La spada compì un mezzo giro, ma la lama venne intercettata da un’altra quando fu a un soffio dalla carne del Re.
Minato levò lo sguardo, negli occhi ardeva l’iride nero come brace per la rabbia. Attraverso la celata, l’altro elmo apparve nitido e difficile da confondere. Non era per la forma particolare, quanto per quell’incisione d’oro brillante a sagoma di fiore che spiccava a coprire la calotta. E non un fiore qualunque, ma una tabebuia(1).
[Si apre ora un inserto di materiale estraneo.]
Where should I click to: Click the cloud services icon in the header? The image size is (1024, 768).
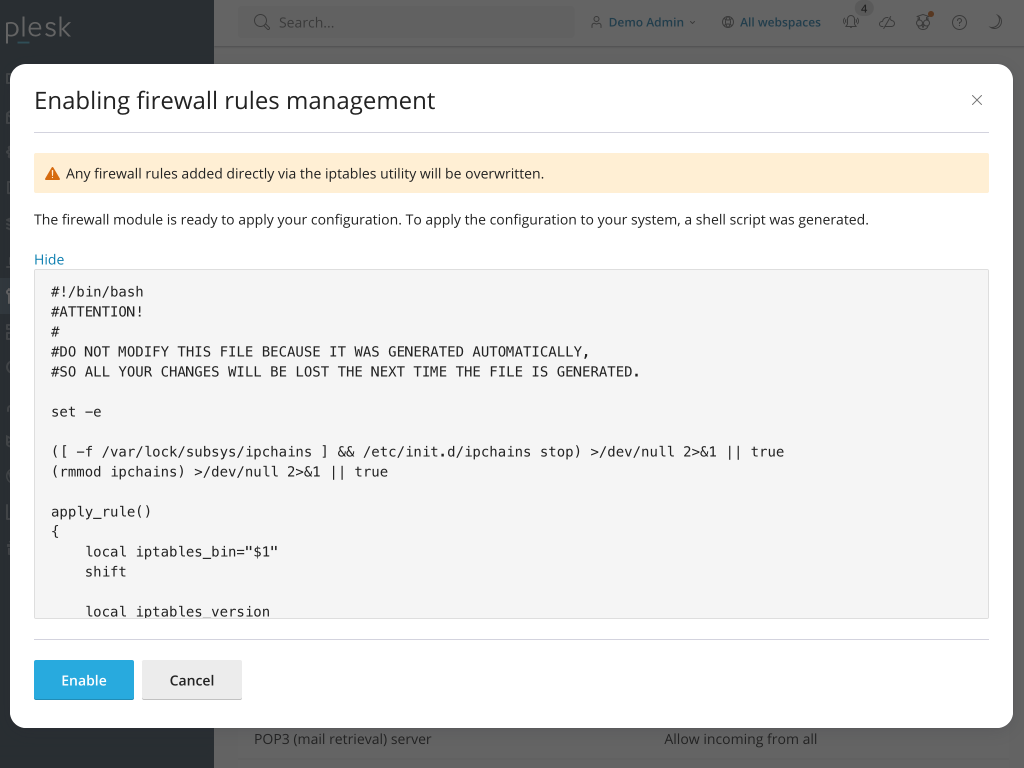tap(887, 21)
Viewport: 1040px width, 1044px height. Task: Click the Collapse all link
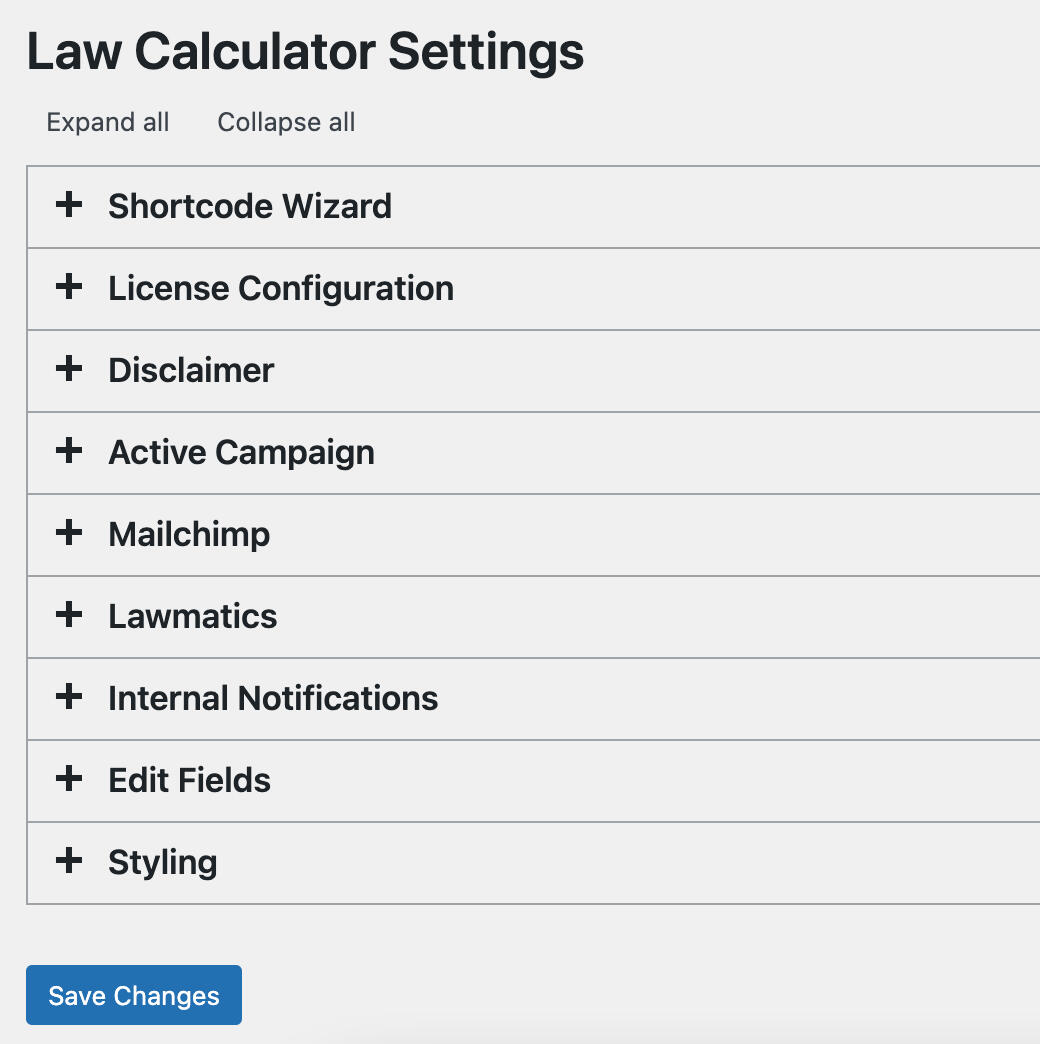286,122
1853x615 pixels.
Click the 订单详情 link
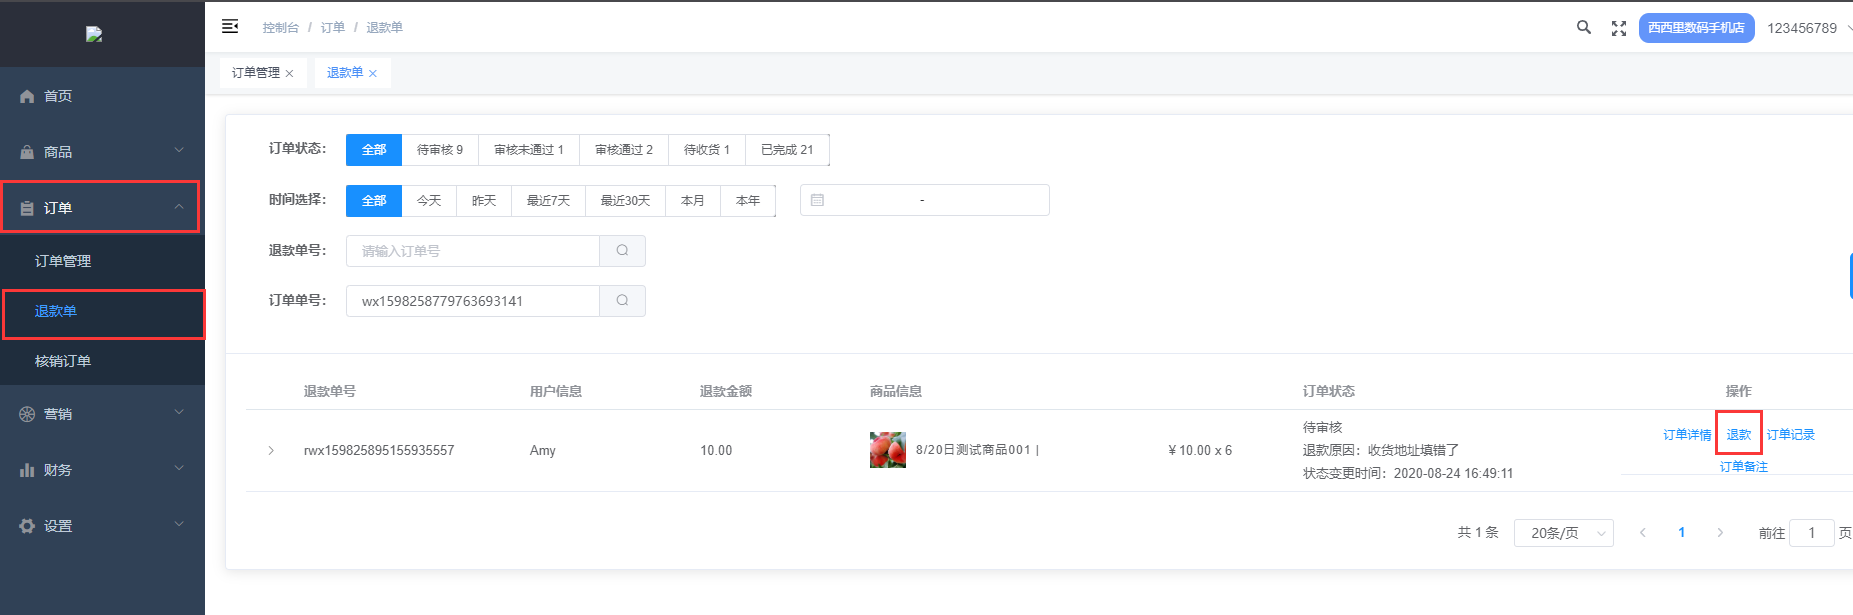tap(1686, 435)
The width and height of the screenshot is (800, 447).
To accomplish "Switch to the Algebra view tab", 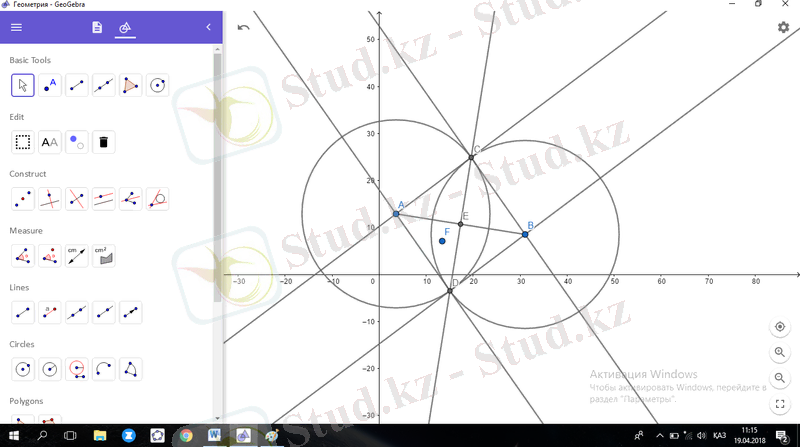I will pos(97,27).
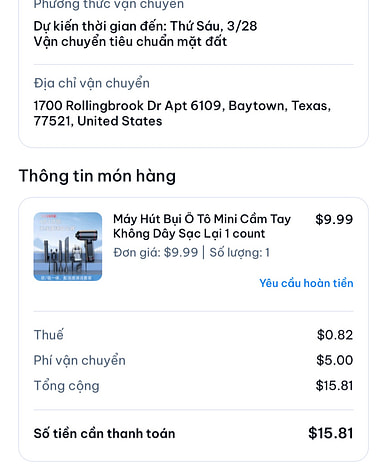Select the shipping address starting "1700 Rollingbrook Dr"
This screenshot has height=472, width=387.
(x=182, y=113)
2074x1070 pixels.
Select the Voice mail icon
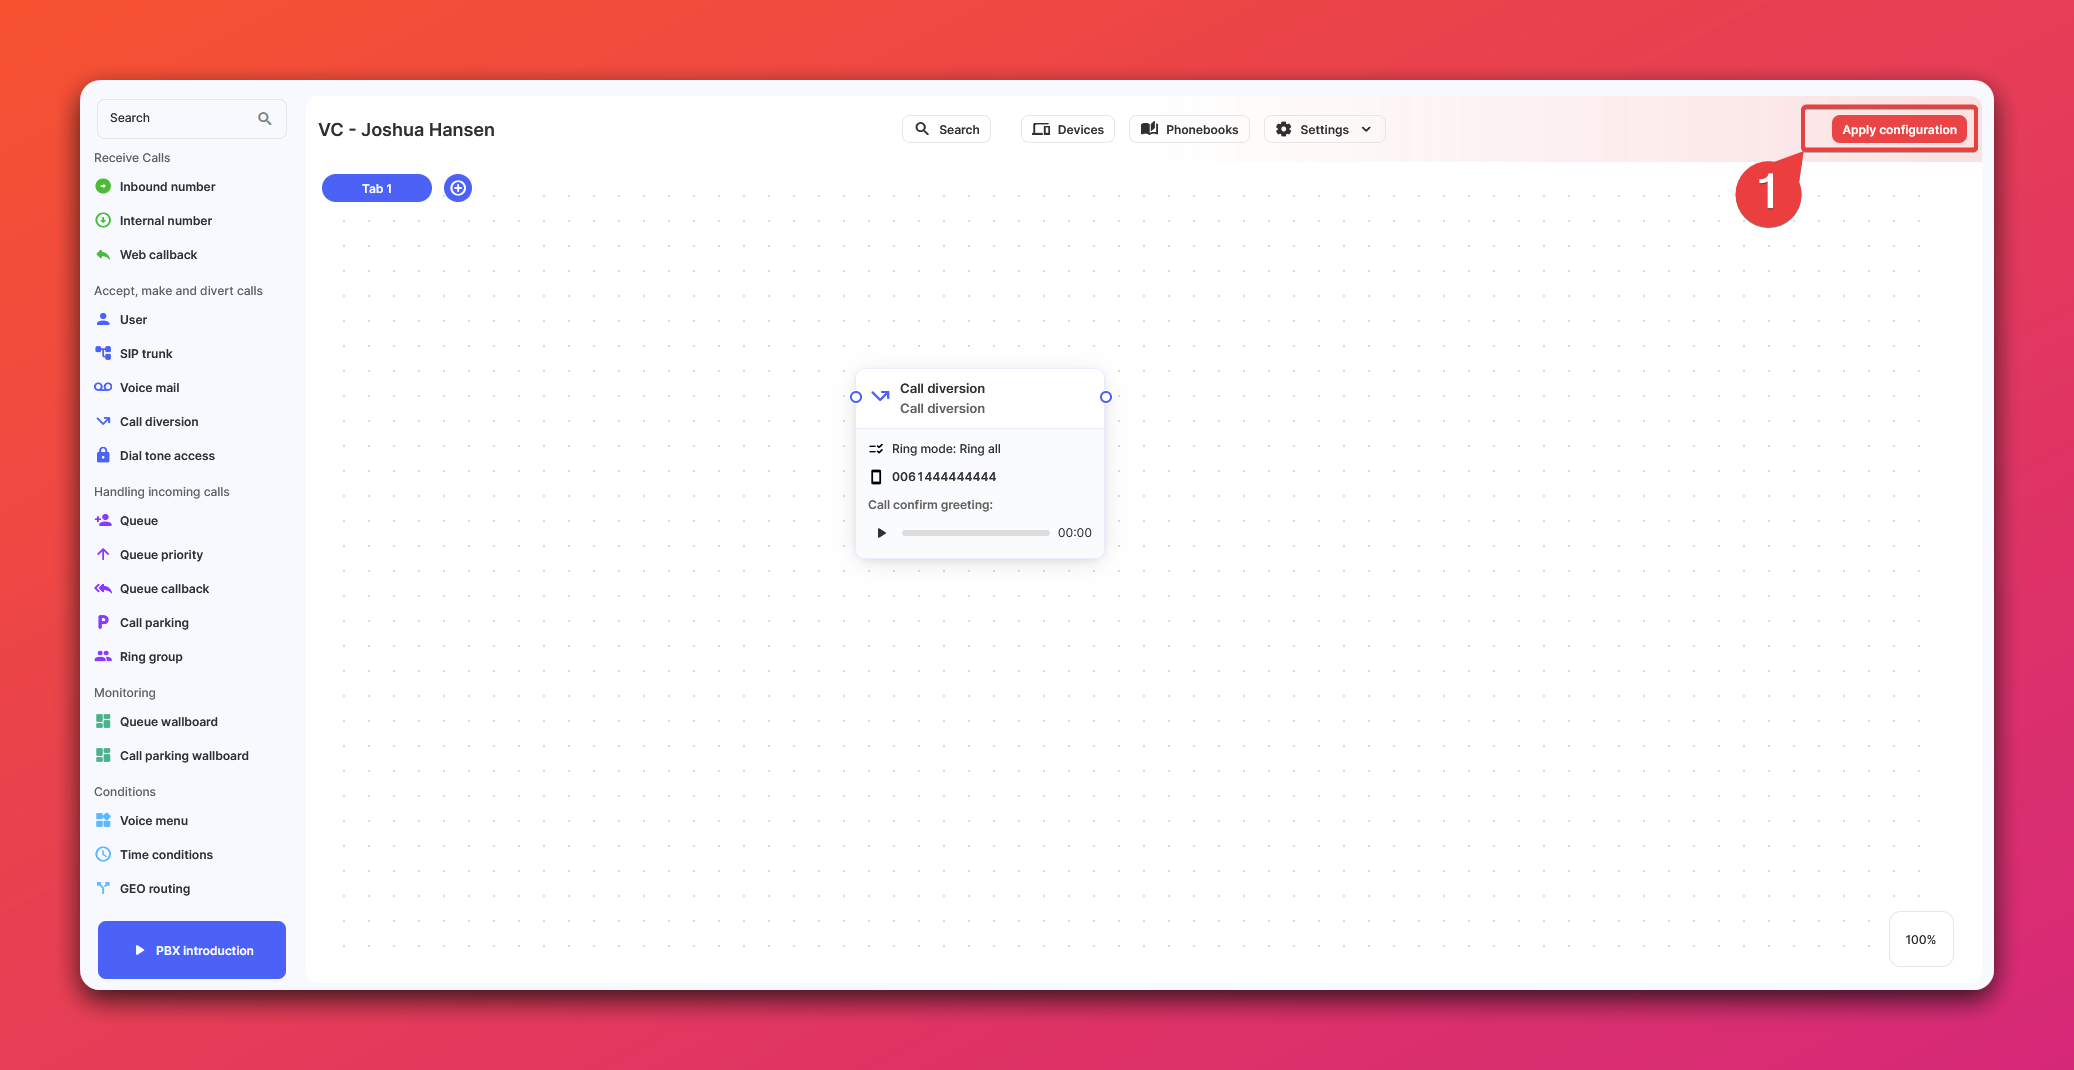103,388
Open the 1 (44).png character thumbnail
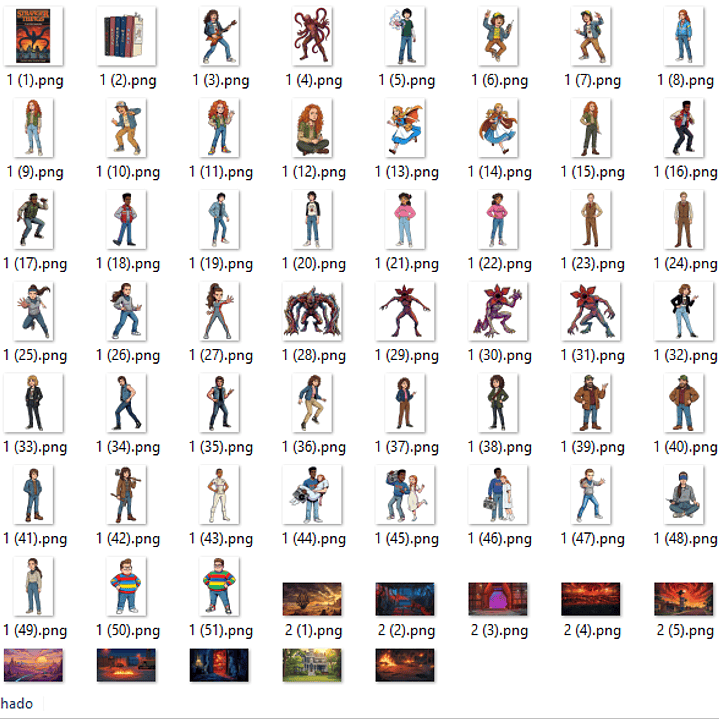This screenshot has width=719, height=719. (x=312, y=494)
C’era solo un uomo che andava in giro con un simile elmo.
“Hongo!”
“Tieni le tue sudice mani lontane dal Re!”
Il Comandante dell’Armata Reale fece forza sulla lama avversaria tanto da farle compiere un mezzo giro verso il basso e allontanarla dal sovrano, poi affondò un piede nell’addome dell’avversario e allontanò anche lui.
Minato indietreggiò e cercò di bilanciarsi per non cadere.
Roberto Hongo si mise subito in posizione di difesa davanti al Re – che continuava a restare a terra con quel pezzo di stoffa tra le dita – e non era un avversario comune; lo sapeva anche Minato.
Il tutto stava nel suo stile di combattimento: era diverso.
Di solito Hongo tendeva a non esibirsi mai durante le giostre, almeno quelle cui aveva partecipato anche lui prima di iniziare a far prendere forma al suo piano, ma sapeva – glielo avevano detto – che Hongo non era come gli altri, era speciale. Il suo modo di maneggiare la spada avrebbe fatto impallidire anche il Golem, dicevano, perché era poco convenzionale. A volte pareva quasi che danzasse. Era agile, reattivo e a una parata non faceva seguire un secondo attacco di lama, ma usava ogni parte del suo corpo.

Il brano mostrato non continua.